Despite its proven clinical effectiveness, research in European and Asian populations has shown that tamoxifen treatment efficacy can be influenced by age, drug-drug interaction, drug resistance and genetic polymorphisms of enzymes involved in the metabolic pathway of the drug.

Masimirembwa has been studying genetic variation in CYP2D6 - an enzyme expressed in the liver, which catalyses reactions involved in drug metabolism and synthesis. He discovered an African specific variant called CYP2D6*17 that occurs in more than 30% of African populations and is practically absent in other world populations. Researchers are still unravelling the impact of genetic polymorphism in CYP2D6 enzyme activity and how co-medications for other chronic conditions affect patients of African descent with breast cancer.

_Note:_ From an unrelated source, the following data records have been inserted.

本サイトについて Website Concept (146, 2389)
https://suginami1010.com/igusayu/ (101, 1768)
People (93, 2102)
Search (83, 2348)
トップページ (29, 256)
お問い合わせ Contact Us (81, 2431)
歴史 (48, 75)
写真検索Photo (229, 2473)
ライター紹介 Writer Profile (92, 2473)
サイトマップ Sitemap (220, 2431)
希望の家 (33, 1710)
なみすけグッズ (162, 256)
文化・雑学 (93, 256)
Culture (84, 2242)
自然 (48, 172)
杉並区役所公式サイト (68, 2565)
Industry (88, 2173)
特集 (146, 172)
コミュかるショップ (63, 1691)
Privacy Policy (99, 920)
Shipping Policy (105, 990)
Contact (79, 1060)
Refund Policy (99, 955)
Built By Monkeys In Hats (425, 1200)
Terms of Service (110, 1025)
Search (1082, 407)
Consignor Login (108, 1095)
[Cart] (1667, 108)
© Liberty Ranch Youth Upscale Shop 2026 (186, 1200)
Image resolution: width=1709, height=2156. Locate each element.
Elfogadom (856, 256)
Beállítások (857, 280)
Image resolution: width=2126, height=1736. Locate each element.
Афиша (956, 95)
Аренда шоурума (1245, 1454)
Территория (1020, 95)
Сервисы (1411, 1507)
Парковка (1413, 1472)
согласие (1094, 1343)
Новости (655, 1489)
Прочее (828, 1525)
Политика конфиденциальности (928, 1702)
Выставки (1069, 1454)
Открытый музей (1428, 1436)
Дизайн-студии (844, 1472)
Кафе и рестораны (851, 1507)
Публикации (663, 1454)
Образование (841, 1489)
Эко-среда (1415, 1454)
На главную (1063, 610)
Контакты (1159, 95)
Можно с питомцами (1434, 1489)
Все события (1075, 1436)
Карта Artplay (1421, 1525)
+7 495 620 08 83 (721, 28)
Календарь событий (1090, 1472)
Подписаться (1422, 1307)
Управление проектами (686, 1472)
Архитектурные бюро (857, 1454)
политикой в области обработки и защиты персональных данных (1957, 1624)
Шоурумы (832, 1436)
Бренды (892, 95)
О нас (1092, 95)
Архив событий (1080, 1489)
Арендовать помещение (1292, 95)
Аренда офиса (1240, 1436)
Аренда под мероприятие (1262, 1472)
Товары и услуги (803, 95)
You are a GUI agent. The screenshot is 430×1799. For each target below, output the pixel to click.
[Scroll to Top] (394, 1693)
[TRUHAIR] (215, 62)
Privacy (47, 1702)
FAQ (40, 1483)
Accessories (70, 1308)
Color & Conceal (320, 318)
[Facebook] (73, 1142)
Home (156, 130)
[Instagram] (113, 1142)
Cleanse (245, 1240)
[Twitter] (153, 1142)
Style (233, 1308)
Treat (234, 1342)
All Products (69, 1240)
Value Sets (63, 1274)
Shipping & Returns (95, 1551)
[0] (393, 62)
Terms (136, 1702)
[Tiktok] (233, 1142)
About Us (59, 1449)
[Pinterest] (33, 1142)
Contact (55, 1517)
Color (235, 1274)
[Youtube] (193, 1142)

“We found that doubling the dose of tamoxifen (from the standard dose of 20 mg/day to 40 mg/day) would result in these individuals having effective concentrations of the active compound,” says Comfort Kanji, of the African Institute of Biomedical Science and Technology (AIBST), Zimbabwe, who co-lead one of the studies.

The authors suggest that more studies need to be done to reach a consensus on how best to use CYP2D6 genotypes as predictors for patients who can benefit from dose adjustment. In the South African study the researchers investigated the effect of co-medication in a cohort of 229 Black South African female patients with hormone-receptor positive breast cancer who had been concurrently on antiretroviral therapy (ART) for HIV for at least three months.

The findings showed no clinically significant risk of drug-drug interactions in these patients taking tamoxifen and efavirenz-based antiretroviral therapy.